» Exercise material
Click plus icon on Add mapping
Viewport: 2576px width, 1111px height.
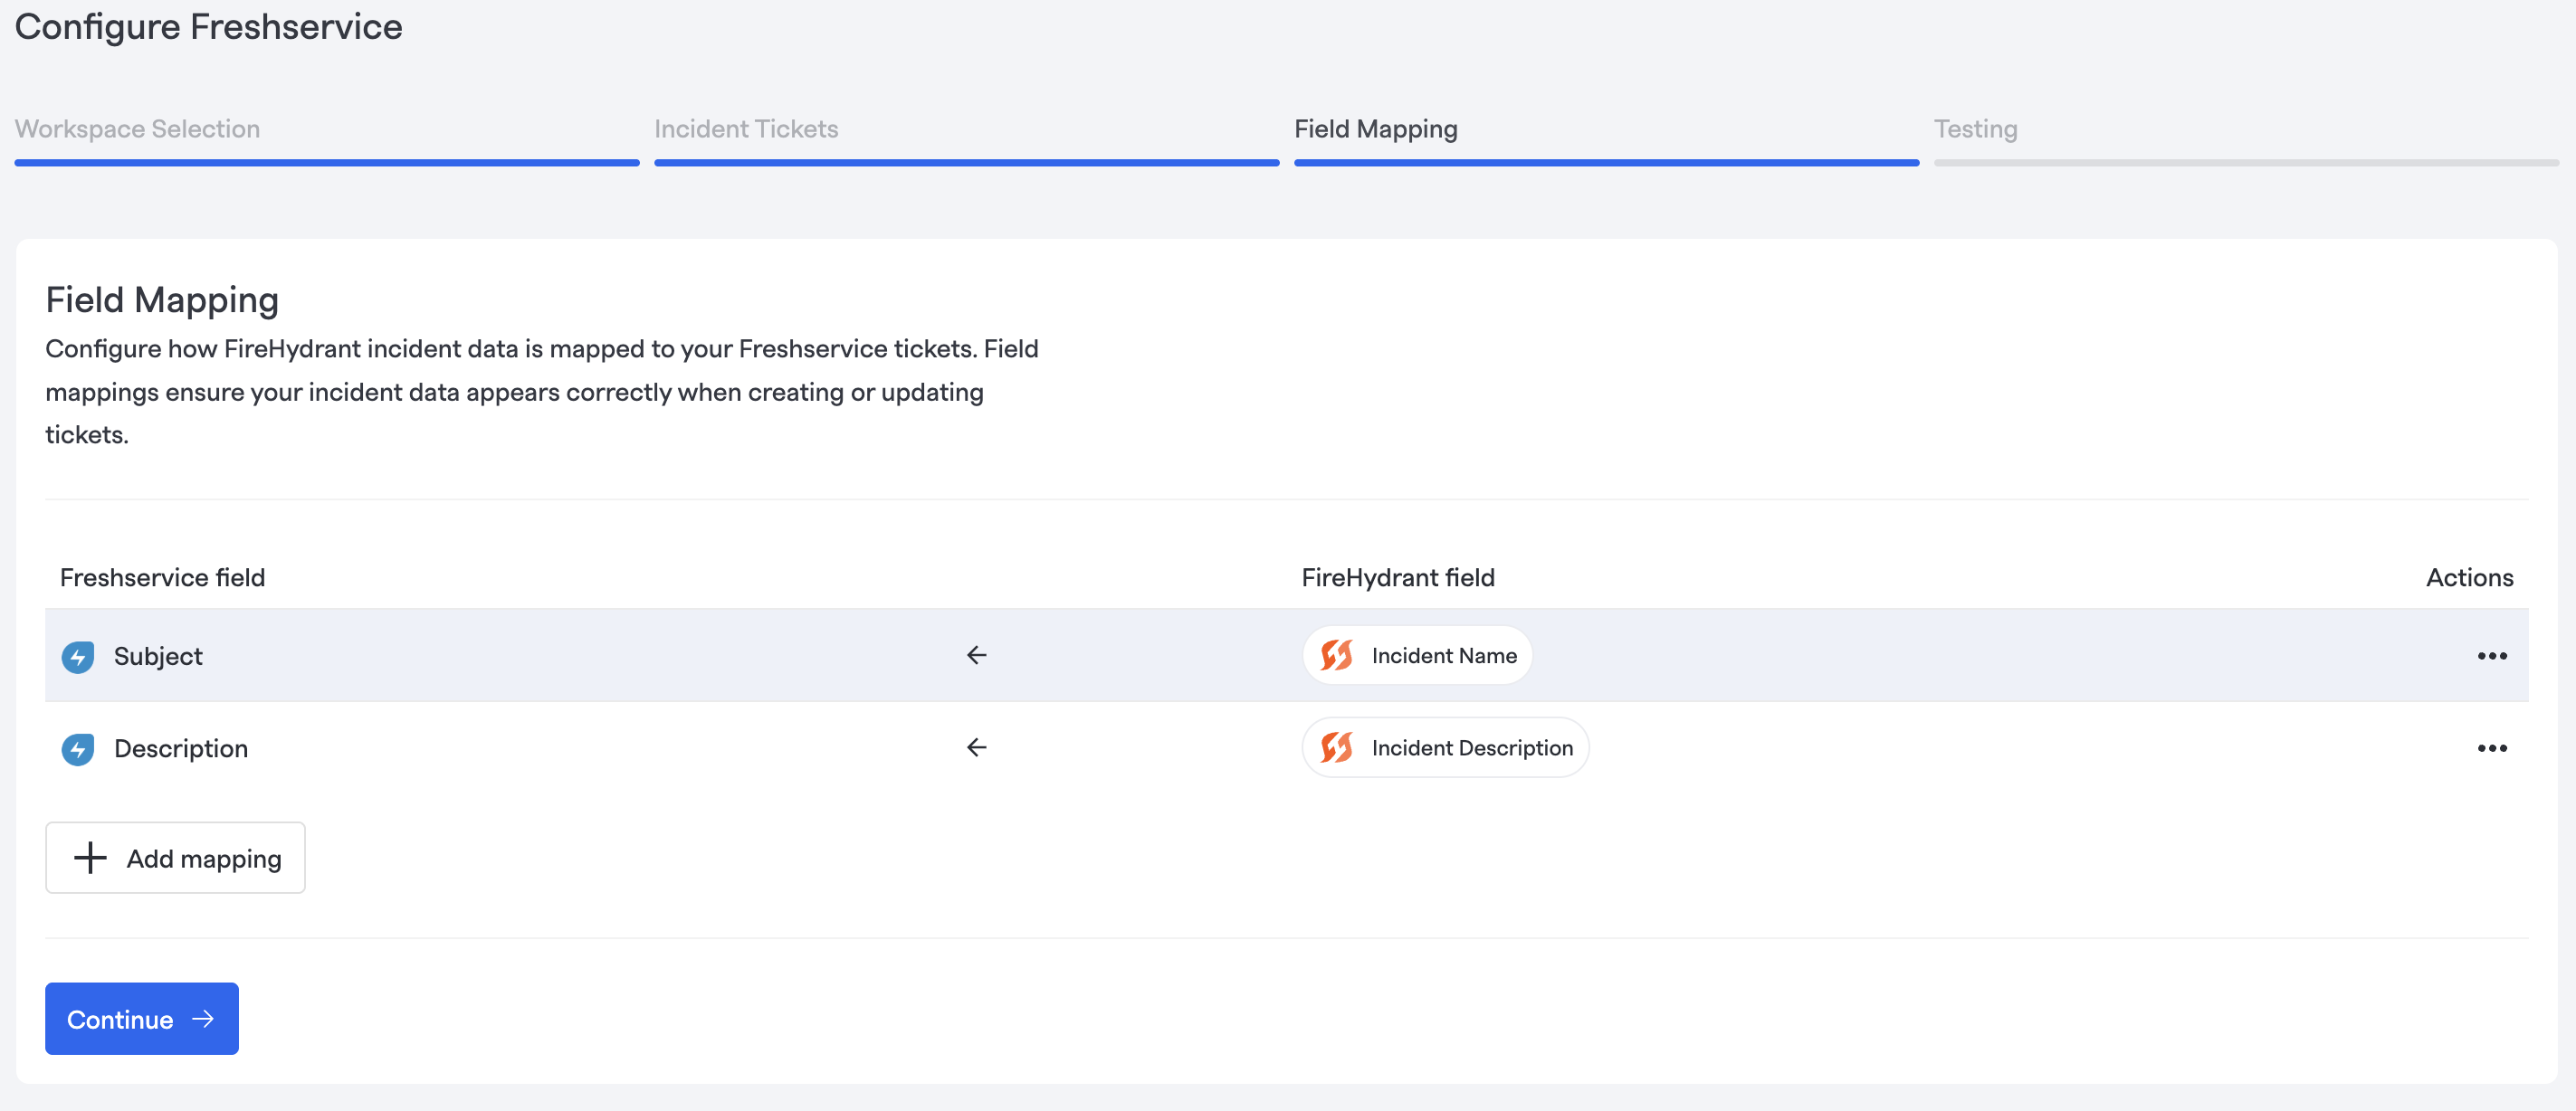click(x=90, y=858)
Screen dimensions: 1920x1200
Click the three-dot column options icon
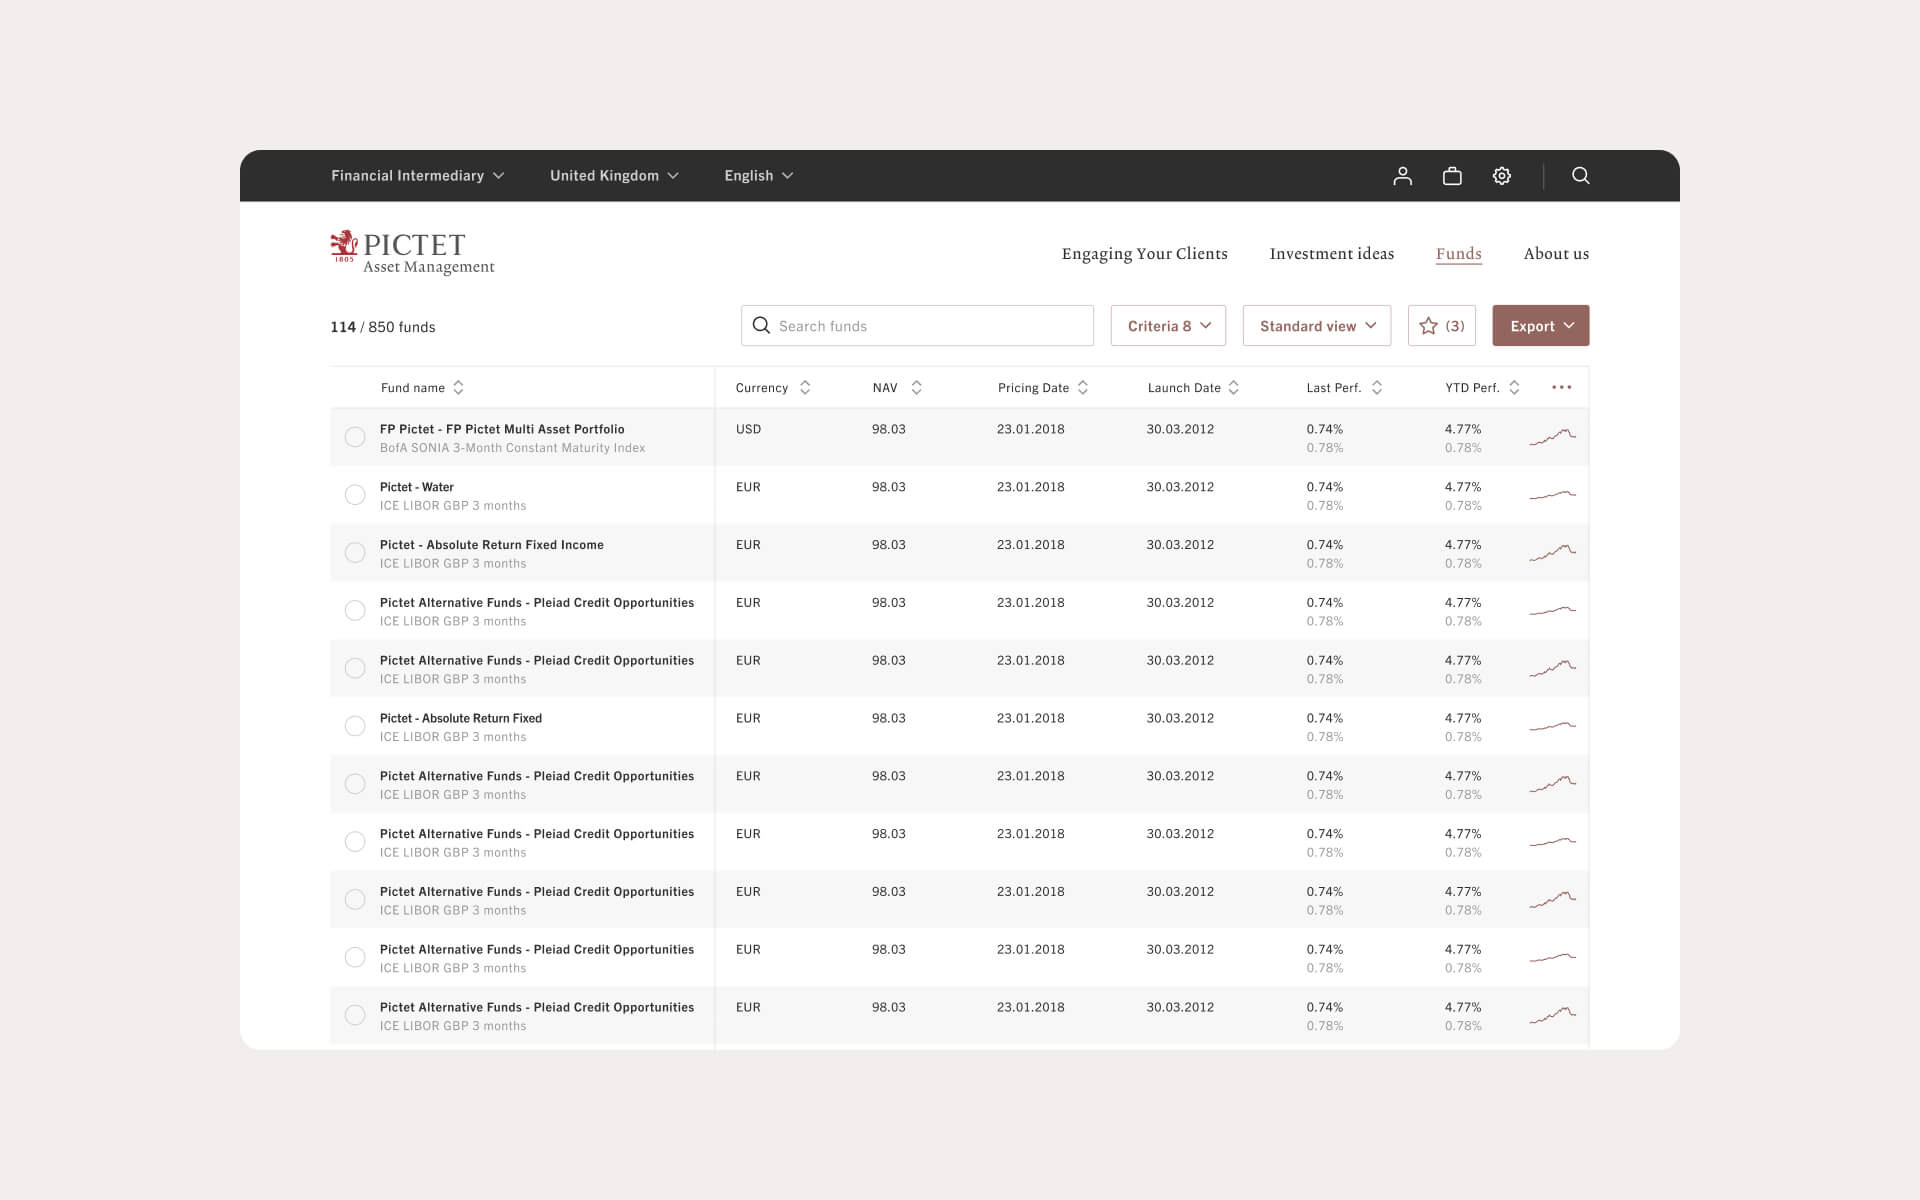[1561, 387]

» Aim
List every line of the rows above as a numbered list, skipping blank lines and leaving out the pictures.

» The reply
1. Click plus icon on Add mapping
2. Viewport: 2576px width, 1111px height.
3. click(x=90, y=858)
4. Screen dimensions: 1920x1200
5. Click the three-dot column options icon
6. [1561, 387]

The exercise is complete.